** TASK REQUIREMENTS **
Arrange the part of the records below that opens with the line containing "Where should I click to: Click the Cart" and closes with the line containing "[x=394, y=139]" as a two-column CSV with the columns text and answer: one row per record, each field in quotes, line breaks turned into spaces. Leave the pictures out.

** start **

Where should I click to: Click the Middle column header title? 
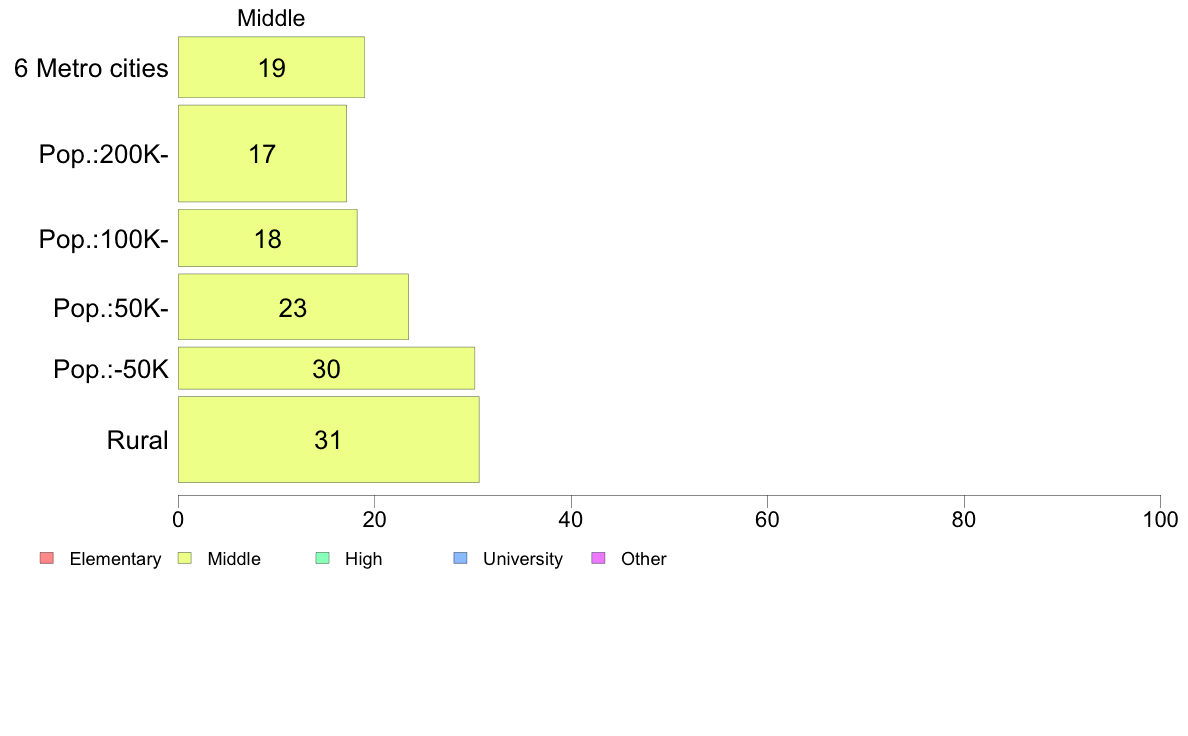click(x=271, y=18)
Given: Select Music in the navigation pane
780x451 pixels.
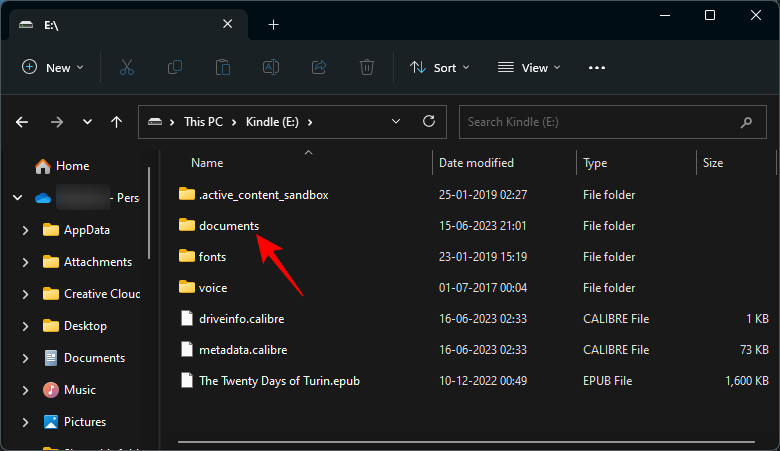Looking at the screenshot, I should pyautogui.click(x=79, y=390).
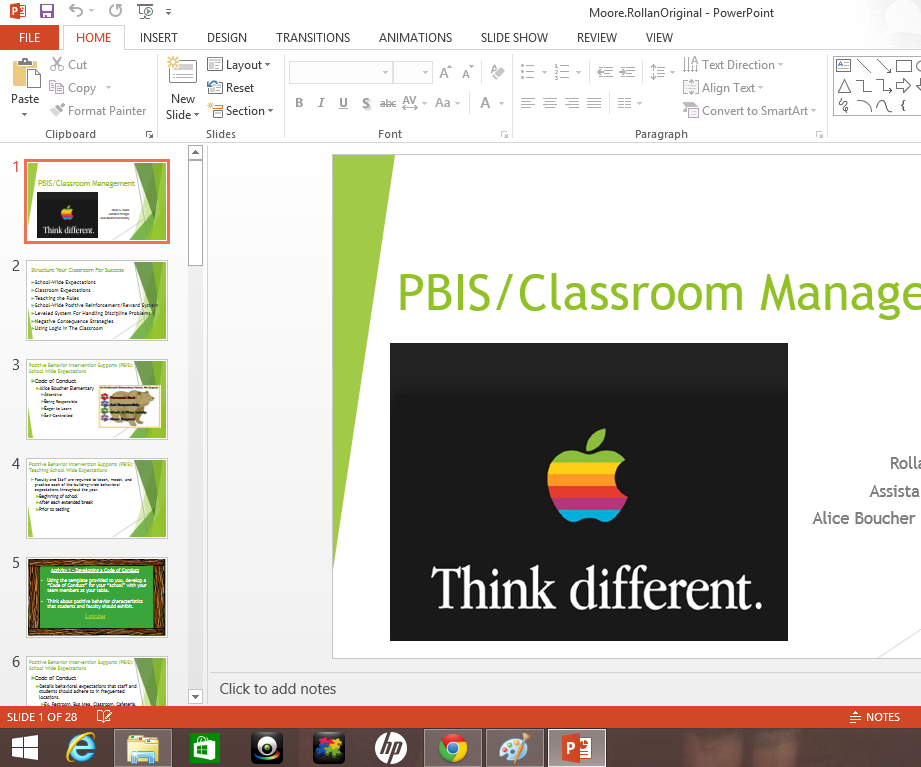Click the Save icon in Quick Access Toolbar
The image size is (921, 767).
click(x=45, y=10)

** end **
** start **

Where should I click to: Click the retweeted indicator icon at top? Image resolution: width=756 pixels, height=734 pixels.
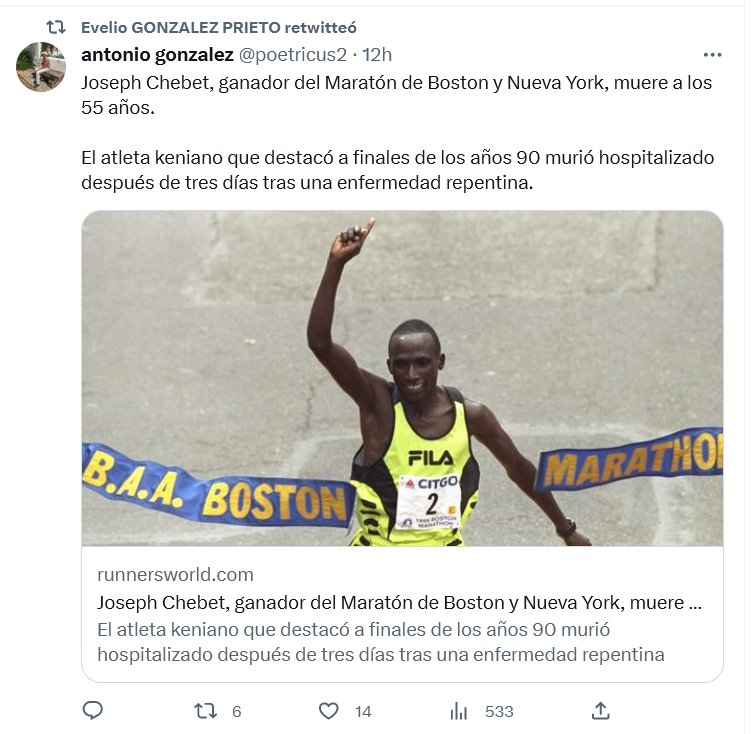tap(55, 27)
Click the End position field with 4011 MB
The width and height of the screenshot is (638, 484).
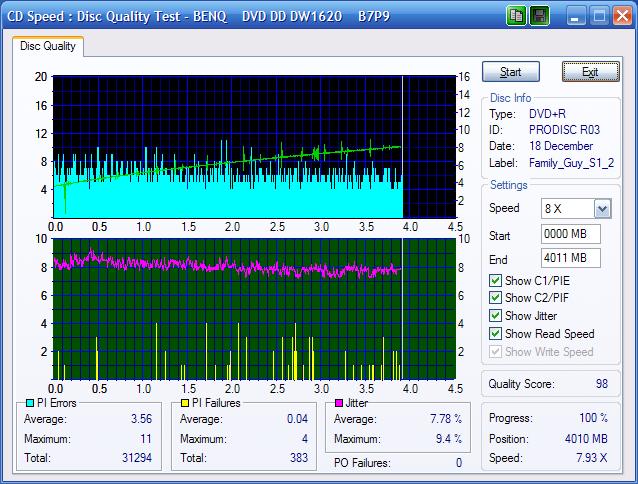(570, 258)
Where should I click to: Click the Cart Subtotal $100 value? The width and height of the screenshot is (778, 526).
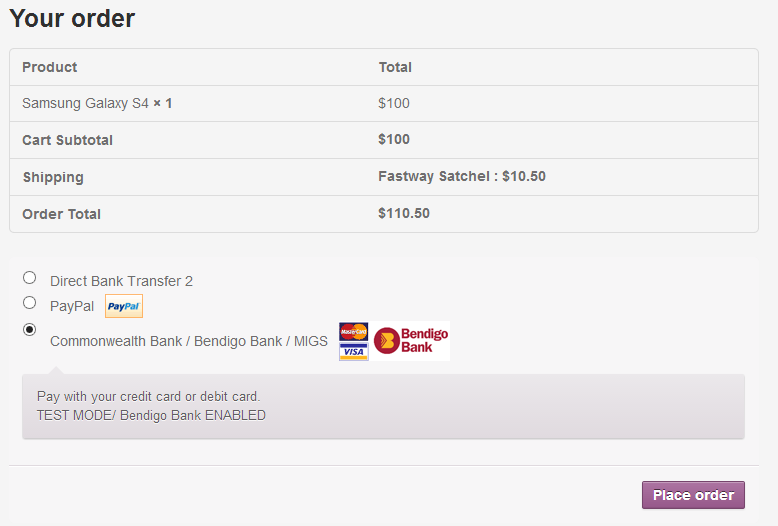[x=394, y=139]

** end **

** ANSWER TO THIS PROBLEM **
text,answer
"Where should I click to: Click the Cart Subtotal $100 value? The width and height of the screenshot is (778, 526).","[x=394, y=139]"